In pursuing its rebirth, Fred Alger, like Oppenheimer and the other companies, made relocation decisions that reshaped New York's commercial landscape.

When the Twin Towers and surrounding buildings fell, about 60 percent of the downtown Class A office space was damaged or destroyed -- some 34.5 million square feet, according to New York-based broker Tenantwise. More than 13 million square feet was lost from the destroyed World Trade Center buildings alone.

Of the towers' biggest tenants, about 56 percent moved to midtown, where there was ample high-quality office space.

Midtown also had the benefit of better transportation links to get employees to and from work, and a viable social life, which lower Manhattan didn't have, he said. So in the short-term, Patton added, "everyone who could move uptown did."

Yet midtown also had drawbacks, key among them cost. At $80 to $100 a square foot, midtown rents today are about double those for downtown Manhattan, while New Jersey rents are in the $35-per-square-foot range.

And while city and state officials sought to lure companies downtown with grants, some former WTC tenants found there were other important reasons for being in lower Manhattan.

Drinker Biddle & Reath, a large law firm that had 16 people in its New York office, formerly located on the 89th floor of the north tower, said its New York office moved back from temporary offices in Morristown to be close to the courts.

Likewise, the Commodity Futures Trading Commission, a government agency, wanted to be downtown to be close to the futures markets it oversees. The commission had located temporarily in Jersey City's Newport office tower.

Others stayed away. Real estate broker Studley, which lost two people in the attacks, split its 11 remaining WTC employees between existing offices in New Jersey and midtown.

"After the incident, people didn't want to be downtown," said Philip Lipper, a managing director at the company, who lives in Mahwah. "It was definitely an emotional issue."

Perhaps the tipping point in favor of lower Manhattan came a year ago when Goldman Sachs for years located downtown announced plans to build a $2 billion, 43-story corporate headquarters next to the World Financial Center, across from the WTC site.

Kathryn Wylde, CEO of the Partnership for New York City, a non-profit group created to promote business in the city, said that many of the displaced companies opted for downtown because that's where the "critical mass of people and talent" were.

"There's nothing like personal interface and communication," she said.

The revitalization also owed much to the determination of city planners to turn it from a 9-to-5 operation that effectively shut down at night to a more livable area with more housing, restaurants and retailers.

Thousands of downtown housing units have been created, many converted from old office buildings. And new restaurants and stores are opening all the time, including recent arrivals such as Hermes, Tiffany and Ann Taylor, Wylde said.

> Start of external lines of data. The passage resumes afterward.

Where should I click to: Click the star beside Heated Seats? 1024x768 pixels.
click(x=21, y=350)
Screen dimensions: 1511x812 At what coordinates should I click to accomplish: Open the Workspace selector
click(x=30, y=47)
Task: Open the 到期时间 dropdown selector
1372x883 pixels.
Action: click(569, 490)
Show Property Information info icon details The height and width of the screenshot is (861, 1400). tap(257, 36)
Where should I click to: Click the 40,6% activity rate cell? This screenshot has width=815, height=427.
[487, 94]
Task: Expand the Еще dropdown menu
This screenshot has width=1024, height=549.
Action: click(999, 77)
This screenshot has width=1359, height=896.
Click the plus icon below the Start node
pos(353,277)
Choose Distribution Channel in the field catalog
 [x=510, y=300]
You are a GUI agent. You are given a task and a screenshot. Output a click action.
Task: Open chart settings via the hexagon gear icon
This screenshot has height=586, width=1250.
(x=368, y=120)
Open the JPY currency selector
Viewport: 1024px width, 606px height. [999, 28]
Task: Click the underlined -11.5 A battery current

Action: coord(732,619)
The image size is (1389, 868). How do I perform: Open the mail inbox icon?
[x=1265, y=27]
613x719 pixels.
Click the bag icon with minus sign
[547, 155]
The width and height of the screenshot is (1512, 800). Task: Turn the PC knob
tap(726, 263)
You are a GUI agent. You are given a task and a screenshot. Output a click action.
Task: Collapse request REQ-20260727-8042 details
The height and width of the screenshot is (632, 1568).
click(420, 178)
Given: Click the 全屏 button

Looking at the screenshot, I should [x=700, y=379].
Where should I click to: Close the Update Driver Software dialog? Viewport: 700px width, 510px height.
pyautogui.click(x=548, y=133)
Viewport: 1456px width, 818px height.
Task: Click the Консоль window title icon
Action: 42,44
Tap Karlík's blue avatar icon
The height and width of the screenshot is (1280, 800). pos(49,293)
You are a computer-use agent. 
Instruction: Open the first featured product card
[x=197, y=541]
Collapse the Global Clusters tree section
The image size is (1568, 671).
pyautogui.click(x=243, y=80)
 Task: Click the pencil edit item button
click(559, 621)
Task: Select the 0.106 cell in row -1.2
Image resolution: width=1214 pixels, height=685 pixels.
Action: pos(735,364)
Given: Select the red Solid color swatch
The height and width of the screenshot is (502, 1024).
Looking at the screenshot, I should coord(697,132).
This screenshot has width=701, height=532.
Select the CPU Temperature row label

"It's like Madison Avenue South," she said.

Yet for all the advances, lower Manhattan is far from back to normal. Some streets are still choked with backhoes and construction zones. The downtown Manhattan workforce is about 28,000 jobs lower than on Sept. 10 roughly equal to the workforce formerly in the towers, Wylde said. That population is sorely missed by small businesses that rely on office workers for trade.

And although the first part of the World Trade Center to be rebuilt Building 7 recently opened, the indecision over what will replace the Twin Towers hangs heavily over all in the area.

"Clearly, the missing piece of the equation is the uncertainty over the pace of the commercial redevelopment of the site itself," Wylde said.